The original reportspointed to a plan that would not only minimize the water element of the parcel, but eliminate the potential for development of the South Block. However, ECHDC stepped up and clarified their stance, pointing to a re-worked plan for the area more so than an overhaul.
On Friday, Buffalo Rising came forward with more details on the project and how it will come together. The canal will indeed be scaled back to more of a shallow reflecting pool on a canal path. However, there will be elements added to the canal path that will alter the way it will look.Rather than to simply toss in another historically aligned, but ultimately faux canal, the majority of the canal will be covered with a paved tree grove with only a portion of the canal pool being exposed. As BRO details, channels will run through the grove so that the water will still be visible.
When ECHDC clarified some of their planning for this, Tom Dee explained that he saw this as becoming a very cool place that people will want to hang out in. I have to say that I agree. While I originally bemoaned the thought of another piece of the master plan being significantly scaled back, I now feel that this will be addition by addition. I’d say addition by subtraction, but this is actually adding quite a bit more to the space.
The addition of the tree grove and paved portion of the canal should actually serve as a far more effective link between Washington St. and the rest of Canalside. In addition, it will also confine the potential pitfalls of not building One Canalside out to the curb. Rather than the space between One Canalside, the South Block, Washington and Main being relatively sparse; this will actually add a bit more density and should also give more of a reason for people to mingle.

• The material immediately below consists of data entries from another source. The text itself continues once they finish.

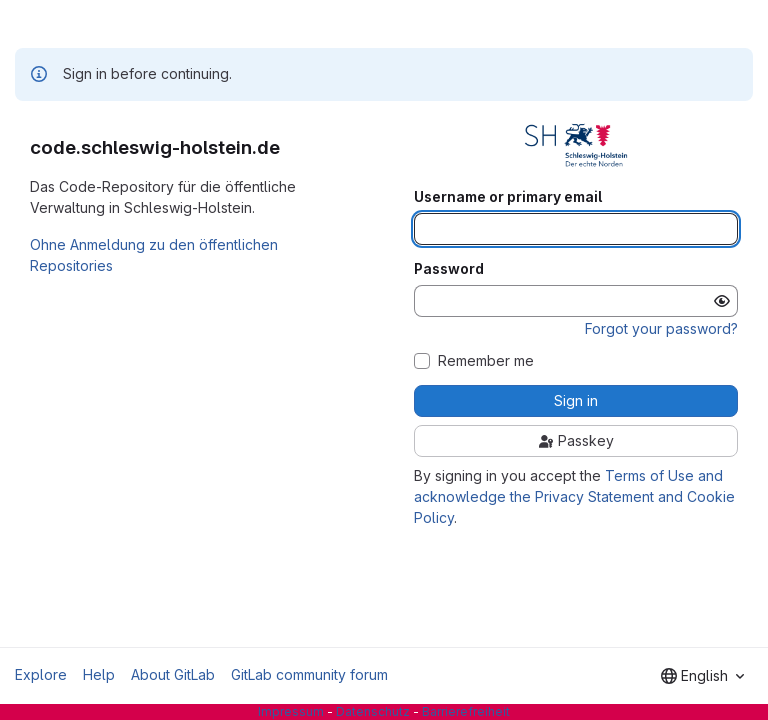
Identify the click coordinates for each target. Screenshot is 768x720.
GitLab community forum (309, 674)
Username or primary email (508, 197)
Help (99, 674)
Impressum (291, 711)
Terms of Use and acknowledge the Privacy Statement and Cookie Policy (574, 496)
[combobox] (702, 676)
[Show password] (722, 301)
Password (449, 269)
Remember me (486, 361)
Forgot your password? (661, 328)
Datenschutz (373, 711)
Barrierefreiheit (466, 711)
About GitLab (173, 674)
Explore (41, 674)
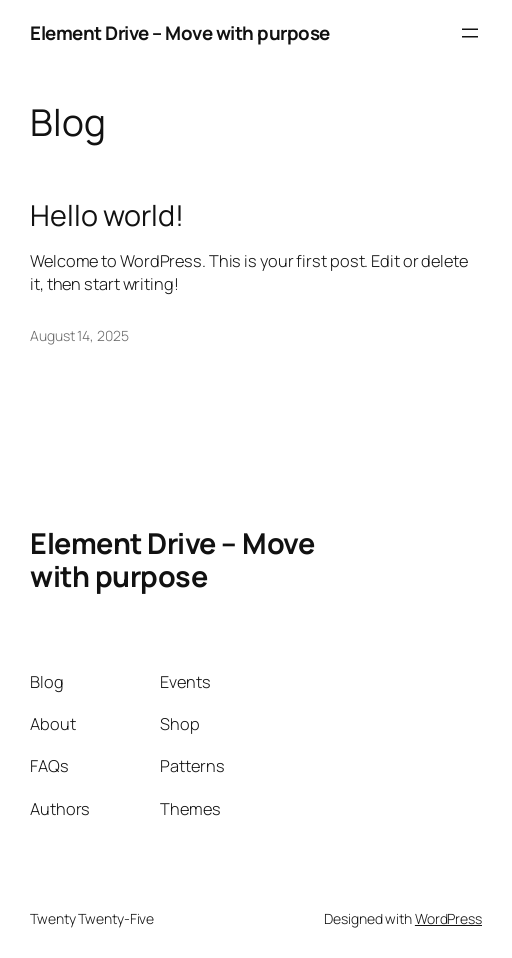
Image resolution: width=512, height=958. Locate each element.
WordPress (448, 918)
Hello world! (107, 215)
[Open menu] (470, 33)
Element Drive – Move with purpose (180, 33)
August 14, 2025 (79, 335)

A good comparison to the former plan would be the plaza outside the HSBC Tower. That is basically an expanse of concrete that gets pounded with wind, particularly in the winter months. The former plan for this area likely would have been quite similar.

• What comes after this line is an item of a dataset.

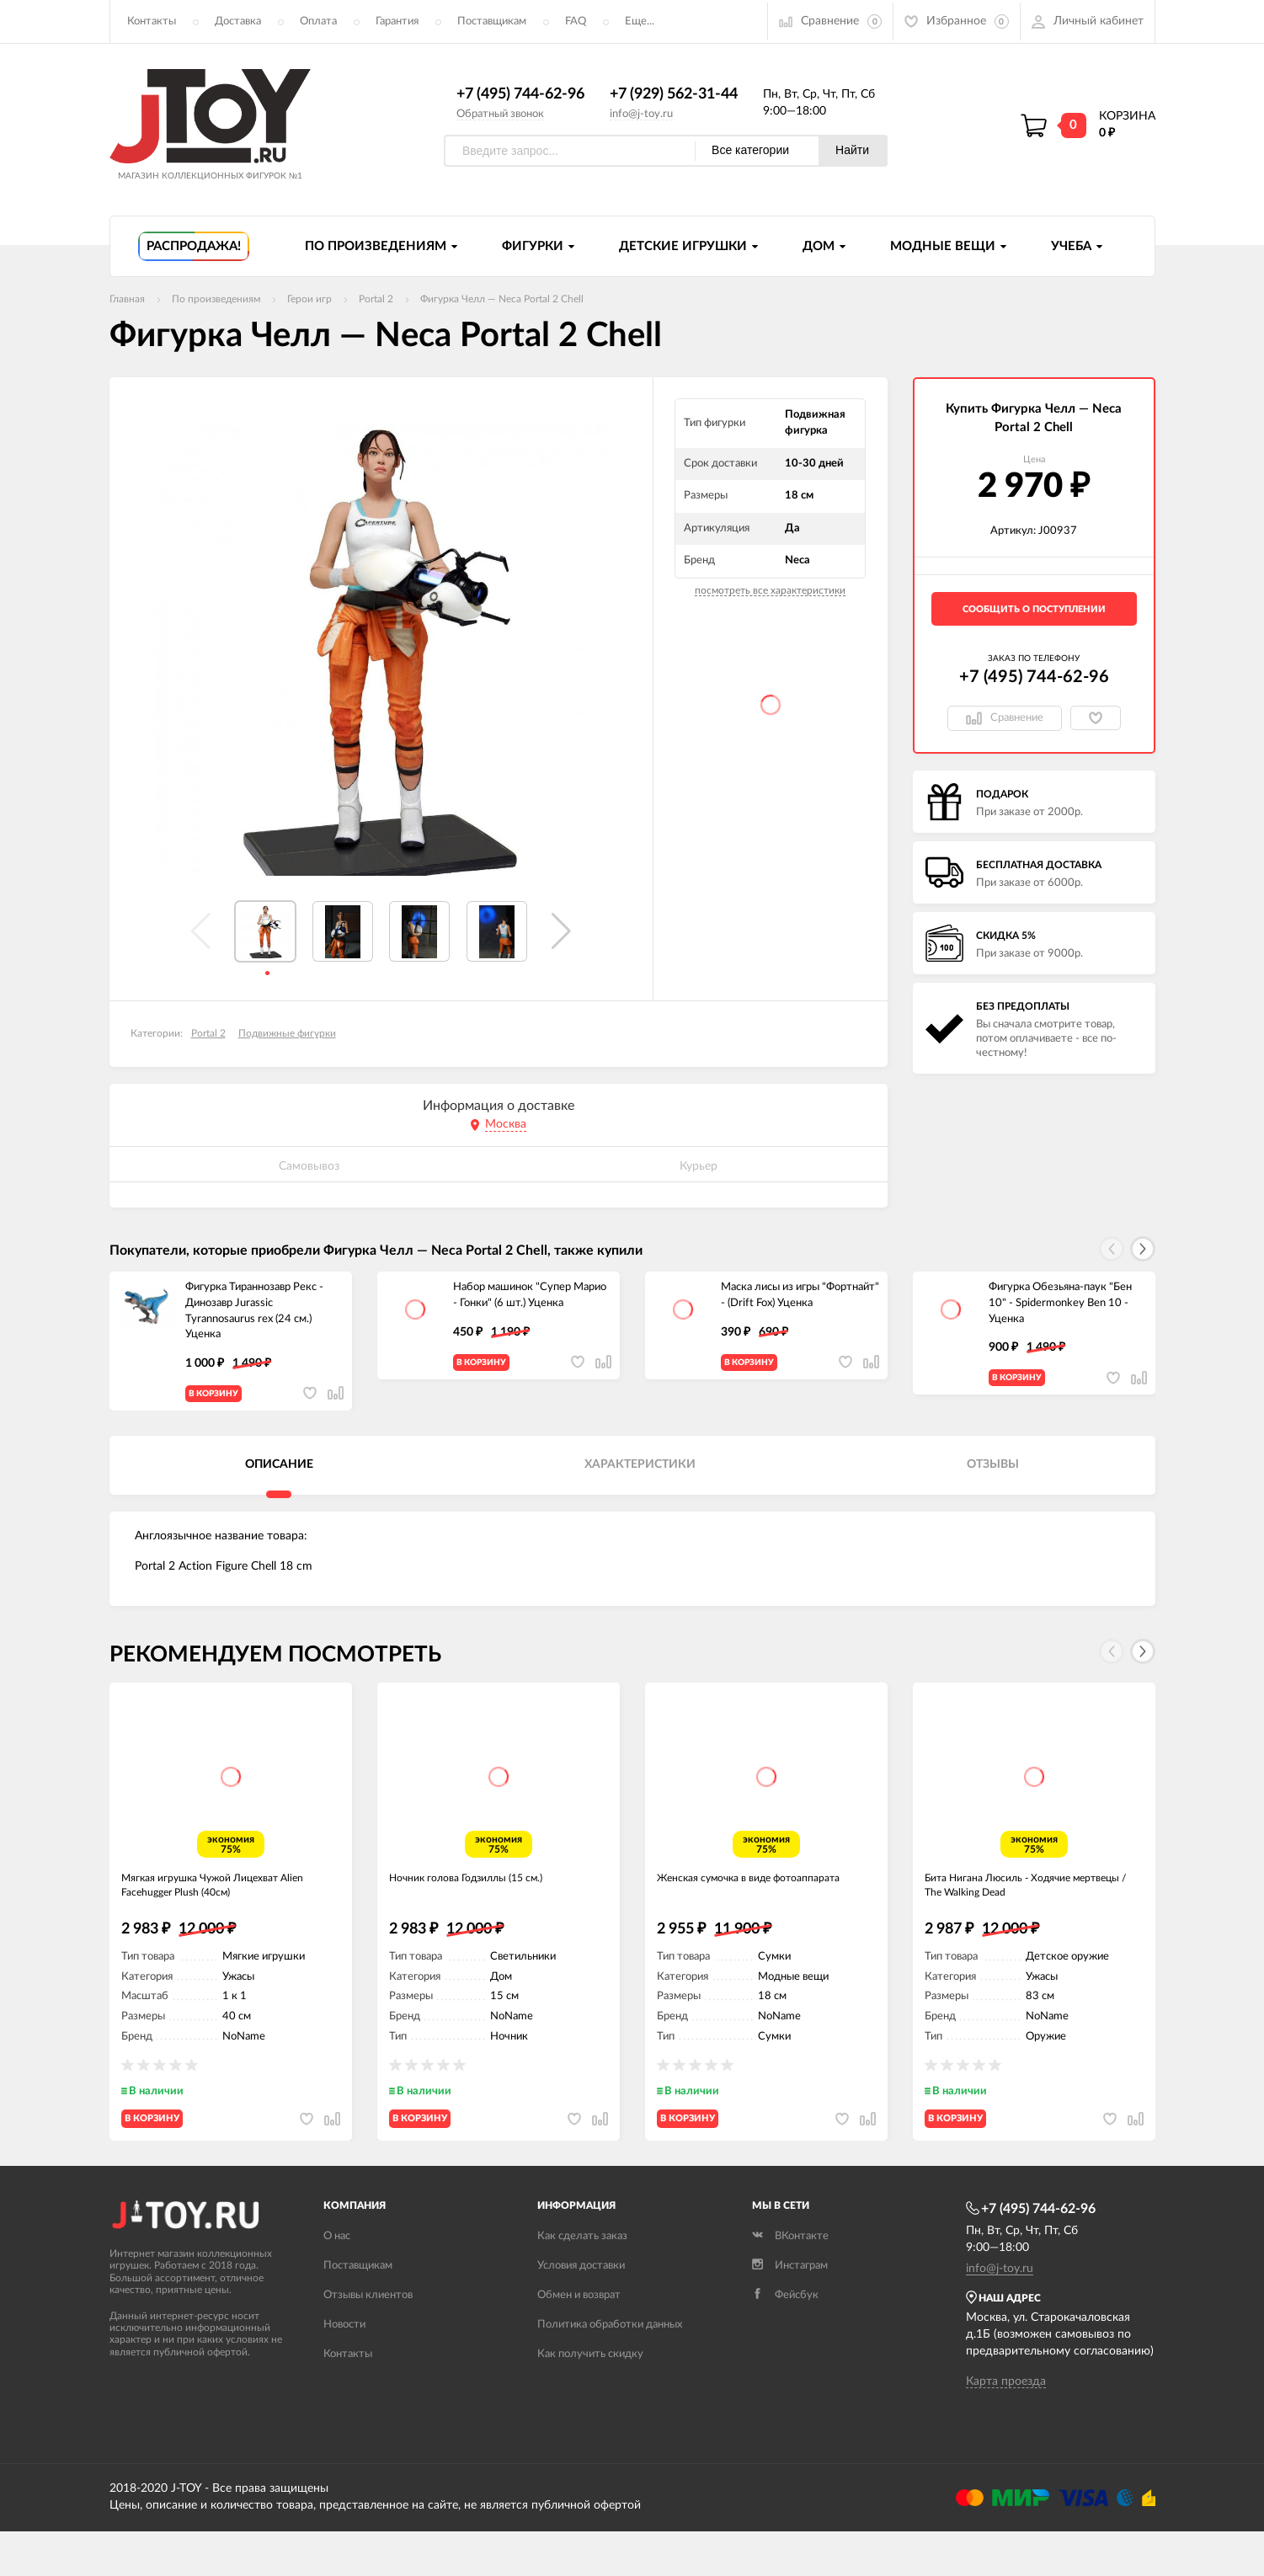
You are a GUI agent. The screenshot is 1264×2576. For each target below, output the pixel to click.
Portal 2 (208, 1034)
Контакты (151, 21)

I am less than enthused with the decision to sod over the south block until a developer is ready to come forward. Plenty can change in the 12 months until construction on this section is complete, but the South Block seems like a great place to start bringing more buildings to the area.
Based on the overhead rendering on the BRO site, the master plan shows space for at least seven potential structures with even more on the space around the Commercial Slip. In addition to the South Block – pegged for 14,000 square feet of retail and 65 residential units – the plan shows the “Market Hall” as a significant placeholder as well. Perhaps it’s time to prove to potential tenants that these buildings are more than pretty pictures.

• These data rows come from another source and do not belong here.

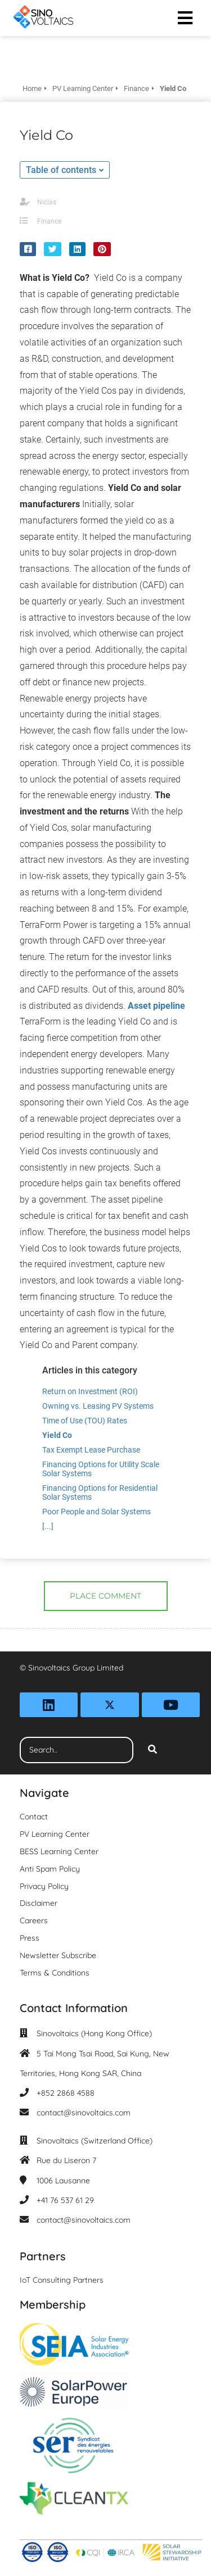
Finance (49, 221)
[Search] (152, 1750)
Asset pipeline (156, 1005)
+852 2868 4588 (66, 2093)
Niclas (46, 202)
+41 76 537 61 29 (65, 2200)
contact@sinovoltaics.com (84, 2113)
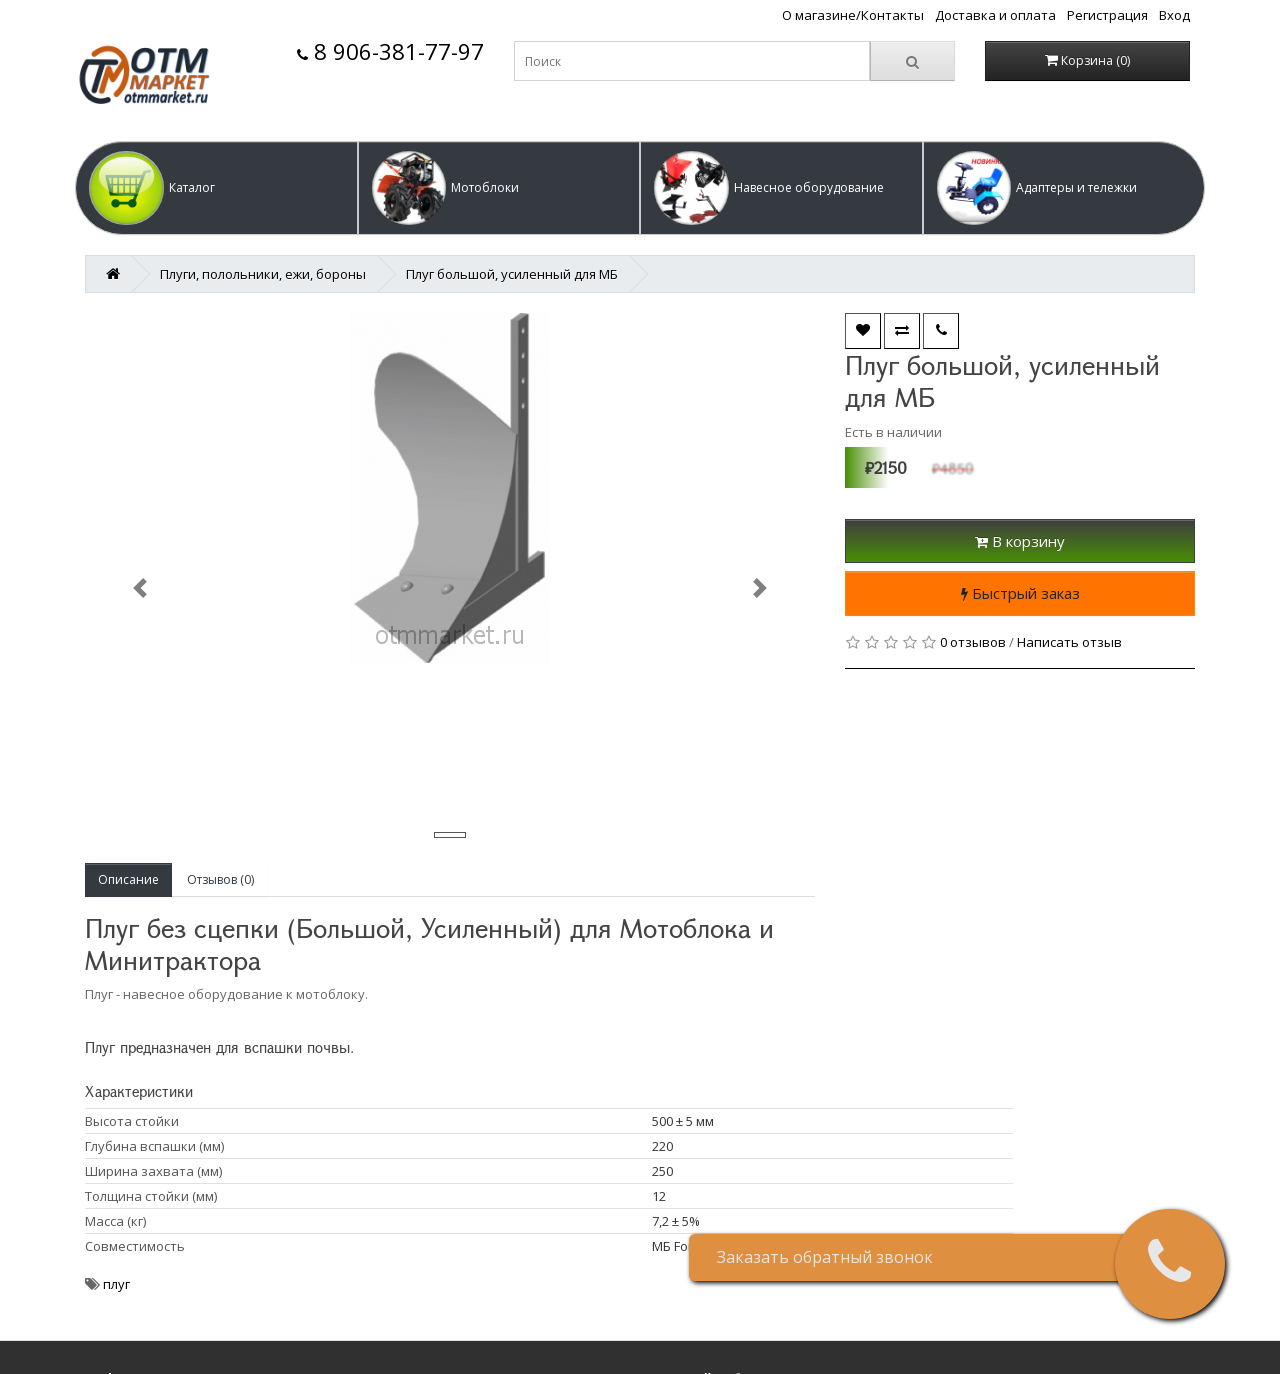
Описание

At some point there will actually be buildings in and around Canalside. By the spring of 2014 One Canalside will be in full use and there will be significant progress on the HARBORcenter. Hopefully at that point there will be significant interest from a number of potential tenants in space in Canalside. For all we know there already is interest in the space down there.
What I would like to see is to include the South Block building rather than just sodding over the space for the time being. They can utilize the period architecture with modern wrinkles thrown in for the building, provide flexible space on the ground level while building out typical apartments on the upper floors.
This would be different than the suburban strip mall plan that was floated along with the Bass Pro plan. I don’t mean for every parcel to get an empty building and then to sell, sell, sell the space. This is a small parcel that could not only create additional interest in the area, but would provide physical evidence that these parcels can, and will be built out. Not to mention, those units would be a pretty easy sell and would start adding a much needed permanent population to the district.
Considering the apartment units would be a far easier sell than finding enough retail/restaurant tenants for the ground floor, they could serve as the anchor for the property. Build this out and rent the apartment space. At that point your leasing agent can begin fielding calls on the ground floor as opposed to trying to obtain enough retail tenants to justify building the structure.
Naturally, ECHDC will progress on the track they have been utilizing for the past few years: Providing public access and green space with the potential (and hope) to build out permanent development on those parcels. It hasn’t necessarily been a bad strategy as the momentum and popularity of Canalside continues to grow. However, it seems like it might be necessary to take the next step, especially with anchor projects like One Canalside and HARBORcenter on the way.